Description
Fraxinus – Ash –
There are about 65 species of fast growing, deciduous, rarely evergreen trees, in this genus. They occur in woodland, mainly in the Northern Hemisphere. The leaves are opposite and pinnate, light to dark green, 2-20″ long. The flowers are borne in terminal or axillary panicles or racemes, from spring to early summer. Ashes are grown for their habit and foliage. Most have inconspicuous, petalless flowers, although some, including F. ornus and F. sieboldiana are grown for their ornamental flowers. F. americana, F. pennsylvanica, and F. uhdei usually bears male and female flowers on separate plants, both are need to produce the single-seeded, winged fruits. Ashes are excellent specimen tree for woodland or coastal gardens. They are widely planted as a street and park tree. Some are valued for their timber.

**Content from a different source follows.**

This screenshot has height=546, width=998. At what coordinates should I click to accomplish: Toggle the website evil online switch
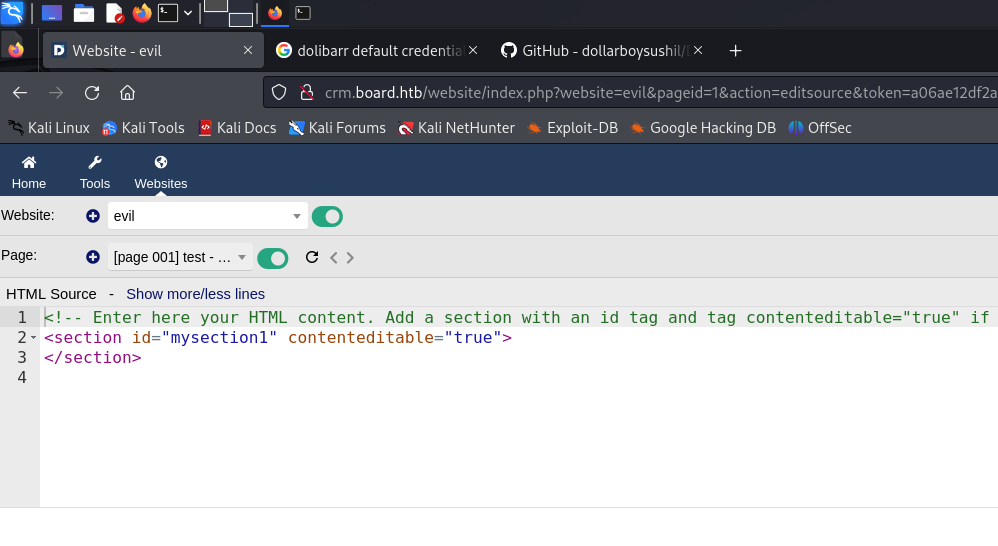point(327,216)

Grow in fertile, moist but well drained, neutral to alkaline soil in full sun. They need space for root system. They are tolerant of coastal salt air, exposed positions, urban pollution, and heavy clay.
Prone to Mycosphaerella leaf spot, powdery mildew, rust, brown cubical rot, white rots, wilt, anthracnose, cankers, twig diebacks, borers, leaf miners, carpenter worm, ash sawfly, fall webworm, and scale insects.
F. bungeana – This shrub from Northern China grows to 15′ feet tall and somewhat less in spread. New shoots have a finely hairy appearance. The leaves have up to 7 leaflets, all finely scalloped on the edges. The flowers appear in late spring and are downy, held in showy panicles up to 3″ across. The fruit that follows is winged and narrow with a notch at the tip.